As I sat there ticking off the ordeals I put him through, I was reminded of Kurt Vonnegut’s “Creative Writing 101” rules, number six of which is:

Be a sadist. No matter how sweet and innocent your leading characters, make awful things happen to them—in order that the reader may see what they are made of.

My main character holds himself apart from everyone else, and tends to think in black in white. By putting all these obstacles in his path — and making him do things he clearly doesn’t want to do — he learns that there are many shades of gray. He’s got to learn to loosen up his personal rules before he snaps.

It’s this learning process which makes the book interesting. And it’s the obstacles that make it so exciting – and so fun to write, too!

Is your story suffering from a lack of excitement? Is your character staid or boring? Be a sadist! Put your characters in interesting and dangerous situations. Make him work. Take away the easy: make all of his desires difficult to obtain.

All you writers out there: how have you been a sadist? What kinds of things have you made your characters do?

In case you’re interested, here is more information on Kurt Vonnegut’s Rules.

10 comments to Are You a Sadist?

  • Hi Kelly:
    Love your post. I love putting obstacles in my hero’s path… especially if the heroine is an obstacle in herself. Right now, Michael is about to go face to face with a demon from hell…. That’s about as sadistic as I could get. Everything seemed to be getting better until he made love to his wife – not knowing she was his wife, and her not realizing he didn’t know who she was.

    • Hi Mary. Glad you liked the post.

      Coming face to face with a demon from hell sounds pretty sadistic to me. Makes for a better story, don’tcha think? Of course, I’m betting the fallout from making love to your spouse – and not realizing it’s your spouse – can be pretty hairy, too!

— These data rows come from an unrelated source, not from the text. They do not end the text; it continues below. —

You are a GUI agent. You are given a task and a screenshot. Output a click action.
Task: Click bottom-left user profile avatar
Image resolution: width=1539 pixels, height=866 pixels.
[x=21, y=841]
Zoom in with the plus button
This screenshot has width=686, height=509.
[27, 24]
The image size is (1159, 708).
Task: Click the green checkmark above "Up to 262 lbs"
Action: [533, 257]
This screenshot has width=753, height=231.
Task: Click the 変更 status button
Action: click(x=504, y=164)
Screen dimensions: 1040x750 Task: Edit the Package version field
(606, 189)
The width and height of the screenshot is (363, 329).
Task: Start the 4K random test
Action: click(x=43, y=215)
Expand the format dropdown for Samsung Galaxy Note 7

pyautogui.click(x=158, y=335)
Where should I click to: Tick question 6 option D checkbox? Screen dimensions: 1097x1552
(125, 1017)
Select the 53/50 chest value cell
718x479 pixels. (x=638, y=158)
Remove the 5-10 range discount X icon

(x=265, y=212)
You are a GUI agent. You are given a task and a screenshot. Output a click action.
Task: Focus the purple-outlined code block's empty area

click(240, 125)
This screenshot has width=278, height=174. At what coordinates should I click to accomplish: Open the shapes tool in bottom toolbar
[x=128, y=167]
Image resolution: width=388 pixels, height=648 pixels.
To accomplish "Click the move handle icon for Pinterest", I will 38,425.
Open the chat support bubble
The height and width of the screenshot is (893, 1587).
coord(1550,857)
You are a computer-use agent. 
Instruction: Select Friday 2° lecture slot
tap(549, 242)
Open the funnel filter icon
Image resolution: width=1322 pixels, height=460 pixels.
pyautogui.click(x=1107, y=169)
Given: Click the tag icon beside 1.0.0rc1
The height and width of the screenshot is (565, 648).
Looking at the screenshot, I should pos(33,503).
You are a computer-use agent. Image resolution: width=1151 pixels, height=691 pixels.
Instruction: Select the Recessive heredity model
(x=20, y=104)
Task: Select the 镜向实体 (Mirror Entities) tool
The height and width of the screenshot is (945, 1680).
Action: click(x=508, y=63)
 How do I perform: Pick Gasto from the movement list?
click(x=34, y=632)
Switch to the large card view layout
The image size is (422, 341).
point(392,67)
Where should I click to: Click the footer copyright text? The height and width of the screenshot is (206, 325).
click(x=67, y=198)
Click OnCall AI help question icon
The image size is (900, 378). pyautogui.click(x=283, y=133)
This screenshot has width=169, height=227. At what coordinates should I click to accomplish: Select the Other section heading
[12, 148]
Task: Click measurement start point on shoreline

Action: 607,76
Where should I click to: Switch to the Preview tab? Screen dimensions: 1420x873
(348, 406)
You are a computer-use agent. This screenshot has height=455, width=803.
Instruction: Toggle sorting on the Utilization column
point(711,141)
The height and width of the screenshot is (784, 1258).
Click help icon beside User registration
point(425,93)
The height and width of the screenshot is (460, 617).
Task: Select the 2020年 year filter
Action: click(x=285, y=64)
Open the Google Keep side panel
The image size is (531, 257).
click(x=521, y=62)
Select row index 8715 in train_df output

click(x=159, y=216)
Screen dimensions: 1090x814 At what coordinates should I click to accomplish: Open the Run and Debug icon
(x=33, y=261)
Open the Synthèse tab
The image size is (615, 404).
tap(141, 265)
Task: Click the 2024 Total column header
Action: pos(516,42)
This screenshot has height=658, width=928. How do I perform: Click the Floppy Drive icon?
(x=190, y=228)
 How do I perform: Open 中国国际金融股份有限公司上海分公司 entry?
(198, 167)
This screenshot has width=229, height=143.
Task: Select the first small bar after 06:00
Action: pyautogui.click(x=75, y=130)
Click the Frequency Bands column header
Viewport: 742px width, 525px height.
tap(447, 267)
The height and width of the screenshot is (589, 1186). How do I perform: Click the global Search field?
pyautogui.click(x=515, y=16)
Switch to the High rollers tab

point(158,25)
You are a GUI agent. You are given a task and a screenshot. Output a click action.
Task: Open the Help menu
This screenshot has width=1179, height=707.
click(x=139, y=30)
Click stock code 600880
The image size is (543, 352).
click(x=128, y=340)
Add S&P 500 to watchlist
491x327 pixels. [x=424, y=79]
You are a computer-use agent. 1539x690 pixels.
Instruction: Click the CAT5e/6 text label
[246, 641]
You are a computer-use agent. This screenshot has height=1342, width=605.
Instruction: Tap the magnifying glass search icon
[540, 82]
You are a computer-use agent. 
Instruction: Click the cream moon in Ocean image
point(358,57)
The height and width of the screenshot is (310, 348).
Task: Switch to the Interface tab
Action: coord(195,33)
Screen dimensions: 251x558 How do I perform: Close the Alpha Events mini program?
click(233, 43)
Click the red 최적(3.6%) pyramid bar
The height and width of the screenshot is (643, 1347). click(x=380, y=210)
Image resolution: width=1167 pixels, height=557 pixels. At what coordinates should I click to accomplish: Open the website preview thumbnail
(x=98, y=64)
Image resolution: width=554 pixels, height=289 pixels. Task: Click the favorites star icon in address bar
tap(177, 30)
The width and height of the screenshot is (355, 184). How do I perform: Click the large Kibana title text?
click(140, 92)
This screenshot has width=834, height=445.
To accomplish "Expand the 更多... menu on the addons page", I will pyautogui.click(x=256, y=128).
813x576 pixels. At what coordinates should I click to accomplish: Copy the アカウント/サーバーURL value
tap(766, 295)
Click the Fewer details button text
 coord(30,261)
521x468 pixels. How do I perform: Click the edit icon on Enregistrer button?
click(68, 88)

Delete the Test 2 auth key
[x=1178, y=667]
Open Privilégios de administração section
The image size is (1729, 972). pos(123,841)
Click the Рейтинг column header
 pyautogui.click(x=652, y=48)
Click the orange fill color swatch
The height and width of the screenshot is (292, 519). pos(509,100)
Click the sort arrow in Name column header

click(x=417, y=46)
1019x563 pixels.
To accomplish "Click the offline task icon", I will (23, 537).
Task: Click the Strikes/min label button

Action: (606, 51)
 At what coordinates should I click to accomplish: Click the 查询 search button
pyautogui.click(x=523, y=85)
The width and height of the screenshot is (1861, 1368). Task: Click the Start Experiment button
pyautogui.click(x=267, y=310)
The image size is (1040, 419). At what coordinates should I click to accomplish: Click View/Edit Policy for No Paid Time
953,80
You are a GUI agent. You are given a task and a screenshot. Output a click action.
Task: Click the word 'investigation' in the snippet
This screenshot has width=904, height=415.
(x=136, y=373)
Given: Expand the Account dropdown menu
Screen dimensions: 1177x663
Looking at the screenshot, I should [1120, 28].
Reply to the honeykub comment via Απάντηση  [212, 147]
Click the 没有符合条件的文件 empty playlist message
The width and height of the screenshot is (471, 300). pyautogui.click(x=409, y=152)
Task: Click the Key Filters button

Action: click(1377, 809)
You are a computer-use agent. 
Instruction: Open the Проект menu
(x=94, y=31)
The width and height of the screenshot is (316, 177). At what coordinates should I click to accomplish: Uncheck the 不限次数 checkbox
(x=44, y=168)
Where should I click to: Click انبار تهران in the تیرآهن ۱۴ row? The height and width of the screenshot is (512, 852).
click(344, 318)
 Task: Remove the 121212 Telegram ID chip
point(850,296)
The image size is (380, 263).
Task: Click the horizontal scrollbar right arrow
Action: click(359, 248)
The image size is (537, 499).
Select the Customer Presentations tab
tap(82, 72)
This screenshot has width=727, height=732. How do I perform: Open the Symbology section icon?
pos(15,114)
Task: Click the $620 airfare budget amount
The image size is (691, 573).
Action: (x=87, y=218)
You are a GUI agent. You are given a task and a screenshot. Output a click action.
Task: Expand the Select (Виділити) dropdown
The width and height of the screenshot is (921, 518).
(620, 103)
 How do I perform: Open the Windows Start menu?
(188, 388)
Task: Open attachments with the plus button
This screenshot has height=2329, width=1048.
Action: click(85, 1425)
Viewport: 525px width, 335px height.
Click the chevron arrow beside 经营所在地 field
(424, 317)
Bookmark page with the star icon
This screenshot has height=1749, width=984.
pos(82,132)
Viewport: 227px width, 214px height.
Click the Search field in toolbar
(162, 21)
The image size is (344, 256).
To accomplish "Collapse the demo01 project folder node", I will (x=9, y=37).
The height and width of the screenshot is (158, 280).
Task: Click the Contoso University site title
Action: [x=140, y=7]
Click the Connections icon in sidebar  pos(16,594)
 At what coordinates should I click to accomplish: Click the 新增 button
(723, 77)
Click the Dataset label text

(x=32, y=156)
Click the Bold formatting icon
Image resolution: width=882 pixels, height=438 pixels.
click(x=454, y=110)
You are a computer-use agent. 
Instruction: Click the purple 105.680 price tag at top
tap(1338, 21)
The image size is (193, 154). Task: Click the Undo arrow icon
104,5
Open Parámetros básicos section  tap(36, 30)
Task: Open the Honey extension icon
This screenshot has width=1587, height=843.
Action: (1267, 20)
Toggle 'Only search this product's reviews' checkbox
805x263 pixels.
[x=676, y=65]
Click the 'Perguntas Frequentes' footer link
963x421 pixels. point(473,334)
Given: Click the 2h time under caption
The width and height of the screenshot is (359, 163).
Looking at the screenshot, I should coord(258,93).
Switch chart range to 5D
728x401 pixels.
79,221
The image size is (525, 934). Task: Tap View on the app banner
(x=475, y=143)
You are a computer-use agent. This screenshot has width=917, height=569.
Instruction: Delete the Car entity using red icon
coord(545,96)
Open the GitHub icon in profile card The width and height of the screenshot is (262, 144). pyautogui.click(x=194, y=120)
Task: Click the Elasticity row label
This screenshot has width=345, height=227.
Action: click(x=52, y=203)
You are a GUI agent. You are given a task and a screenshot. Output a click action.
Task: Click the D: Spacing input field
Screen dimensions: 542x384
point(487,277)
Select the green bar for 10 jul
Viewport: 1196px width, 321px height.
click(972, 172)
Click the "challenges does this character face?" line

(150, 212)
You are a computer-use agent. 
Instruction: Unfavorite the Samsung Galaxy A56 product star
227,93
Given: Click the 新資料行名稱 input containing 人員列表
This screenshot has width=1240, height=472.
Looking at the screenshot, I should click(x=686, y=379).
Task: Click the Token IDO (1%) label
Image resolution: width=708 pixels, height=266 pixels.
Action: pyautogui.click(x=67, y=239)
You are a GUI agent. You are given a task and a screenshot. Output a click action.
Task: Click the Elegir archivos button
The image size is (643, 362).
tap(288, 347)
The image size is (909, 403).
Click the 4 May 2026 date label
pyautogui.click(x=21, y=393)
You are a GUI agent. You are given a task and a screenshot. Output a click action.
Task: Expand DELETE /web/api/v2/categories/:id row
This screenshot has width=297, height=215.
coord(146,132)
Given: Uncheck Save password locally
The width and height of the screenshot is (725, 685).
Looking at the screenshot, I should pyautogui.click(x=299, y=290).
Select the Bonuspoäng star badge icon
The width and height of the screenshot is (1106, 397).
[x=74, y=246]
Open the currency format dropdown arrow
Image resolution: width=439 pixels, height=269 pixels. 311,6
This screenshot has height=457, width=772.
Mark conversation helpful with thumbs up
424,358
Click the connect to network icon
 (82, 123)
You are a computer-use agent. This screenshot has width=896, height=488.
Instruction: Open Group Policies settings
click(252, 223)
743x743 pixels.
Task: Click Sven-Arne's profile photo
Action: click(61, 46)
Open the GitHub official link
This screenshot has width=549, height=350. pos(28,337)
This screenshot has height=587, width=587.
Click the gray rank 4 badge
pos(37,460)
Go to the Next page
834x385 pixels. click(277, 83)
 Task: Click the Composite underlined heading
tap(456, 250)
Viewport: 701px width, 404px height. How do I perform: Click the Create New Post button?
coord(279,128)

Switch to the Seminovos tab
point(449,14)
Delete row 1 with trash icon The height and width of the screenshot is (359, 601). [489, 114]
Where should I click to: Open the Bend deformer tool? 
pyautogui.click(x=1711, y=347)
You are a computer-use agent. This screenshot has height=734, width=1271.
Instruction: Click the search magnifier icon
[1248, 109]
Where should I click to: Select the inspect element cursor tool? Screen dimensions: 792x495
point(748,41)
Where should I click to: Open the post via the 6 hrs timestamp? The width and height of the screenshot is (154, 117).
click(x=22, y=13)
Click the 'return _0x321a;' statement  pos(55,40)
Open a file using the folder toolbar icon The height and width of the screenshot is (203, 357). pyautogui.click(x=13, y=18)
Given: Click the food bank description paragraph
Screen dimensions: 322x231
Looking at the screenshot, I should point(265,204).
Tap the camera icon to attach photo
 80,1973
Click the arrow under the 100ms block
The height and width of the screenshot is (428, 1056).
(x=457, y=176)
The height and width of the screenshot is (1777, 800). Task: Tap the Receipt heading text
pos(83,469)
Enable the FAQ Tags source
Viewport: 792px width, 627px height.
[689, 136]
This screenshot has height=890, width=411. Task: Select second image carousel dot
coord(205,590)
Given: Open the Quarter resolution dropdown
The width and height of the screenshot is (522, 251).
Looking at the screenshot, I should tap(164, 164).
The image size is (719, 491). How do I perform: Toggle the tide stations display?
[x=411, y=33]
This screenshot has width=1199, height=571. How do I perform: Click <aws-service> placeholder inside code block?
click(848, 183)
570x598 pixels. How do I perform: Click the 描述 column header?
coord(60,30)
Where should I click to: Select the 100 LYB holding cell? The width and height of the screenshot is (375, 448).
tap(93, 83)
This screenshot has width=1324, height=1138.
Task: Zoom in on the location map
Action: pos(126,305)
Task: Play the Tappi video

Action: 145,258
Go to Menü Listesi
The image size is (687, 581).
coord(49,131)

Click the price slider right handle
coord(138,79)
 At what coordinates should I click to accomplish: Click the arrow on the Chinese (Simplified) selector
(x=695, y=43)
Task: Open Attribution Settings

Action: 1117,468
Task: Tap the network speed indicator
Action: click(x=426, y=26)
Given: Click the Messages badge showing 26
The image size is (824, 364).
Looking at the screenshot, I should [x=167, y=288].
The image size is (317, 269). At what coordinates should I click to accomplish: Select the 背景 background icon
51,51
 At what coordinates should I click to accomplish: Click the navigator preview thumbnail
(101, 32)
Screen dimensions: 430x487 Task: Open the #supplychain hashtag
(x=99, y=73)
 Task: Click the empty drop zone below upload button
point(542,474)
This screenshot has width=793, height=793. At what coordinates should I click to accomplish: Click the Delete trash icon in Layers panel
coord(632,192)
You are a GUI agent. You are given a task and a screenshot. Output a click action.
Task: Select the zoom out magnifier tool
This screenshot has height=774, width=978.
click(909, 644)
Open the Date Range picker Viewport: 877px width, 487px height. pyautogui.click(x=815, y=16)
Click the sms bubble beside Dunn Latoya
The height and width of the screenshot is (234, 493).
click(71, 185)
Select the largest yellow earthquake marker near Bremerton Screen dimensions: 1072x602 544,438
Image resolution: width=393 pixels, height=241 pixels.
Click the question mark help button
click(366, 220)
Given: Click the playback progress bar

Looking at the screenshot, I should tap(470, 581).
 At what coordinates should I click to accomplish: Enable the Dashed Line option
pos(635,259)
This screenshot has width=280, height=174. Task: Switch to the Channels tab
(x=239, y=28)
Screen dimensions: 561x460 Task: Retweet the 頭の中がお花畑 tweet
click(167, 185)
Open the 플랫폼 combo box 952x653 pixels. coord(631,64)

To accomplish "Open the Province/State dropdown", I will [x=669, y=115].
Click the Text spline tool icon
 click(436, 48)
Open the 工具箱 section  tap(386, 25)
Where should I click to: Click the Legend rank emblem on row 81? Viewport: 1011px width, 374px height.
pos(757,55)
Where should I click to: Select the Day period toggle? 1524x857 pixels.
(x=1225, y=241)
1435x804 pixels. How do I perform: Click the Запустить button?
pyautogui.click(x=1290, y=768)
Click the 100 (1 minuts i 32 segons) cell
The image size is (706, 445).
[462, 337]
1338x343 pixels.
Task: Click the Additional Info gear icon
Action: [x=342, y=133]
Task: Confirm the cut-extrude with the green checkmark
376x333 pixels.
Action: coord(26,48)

      Thanks for dropping in.

  • Diane Scott Lewis

    Kelly, loved the post. I put so many dangers around my heroine in The False Light, the editor asked me to remove some before publication.

  • Not sure if I am one but in one of my last stories in my mini series The Pleasure of Our Company, ends with one of the main characters not only indulging in certain pleasures as a submissive to a rather strong dominant who focuses on her clients’ fears as well as their pleasures. She pushes the envelope. I tend to put them in tenuous at best situations that even I may wonder how they will fare at the end.

    Collette Thomas
    The Pleasure of Our Company Mini Series available at Amazon.com
    Todd Hollow Series available at Damnation Books

    • Hi Collette! It sounds like you may be using the term literally, as well as figuratively in your story. What kind of troubles do you force on your characters before they get together at the end?

  • Hi Kelly, and all of you, I loved this post so wanted to join in. At first I had a really hard time harming characters I’d gotten attached too, but then…well in my sequel to my first southern paranormal I started tentativley killing them off, and then I killed more off and pretty soon I had this incredibly high body count, after awhile I was really struggling with new ways to kill them, finally I used rats, they’re disgusting and there are various ways to go with them lol. Anyway, this is a great blog and I look forward to talking to you guys.
    Kathleen

    • Hi Kathleen! Killing has got to be the pinnacle of sadism towards your characters! I applaud you. I’ve been toying with killing off a main character in my sequel, because I feel it will lend some credibility to the story. In a way, that’s a little sadistic toward my audience, too: first I want them to resonate with these characters, and then I want to kill one off. How bad is that? [I’m going check out your books, btw. I want to see how you kill folks off with rats…]

  • margaret west

    Loved the post kelly. I made one of my characters die in my last book. Most unexpected. But a reader said it made her cry lol I’m a sick sick writer!!

  • Hi Margaret! The fact that your reader cried tells me you did something wonderful. Yes, you killed off a character, but you wrote so compellingly that the reader equated that character with something real. What an awesome achievement!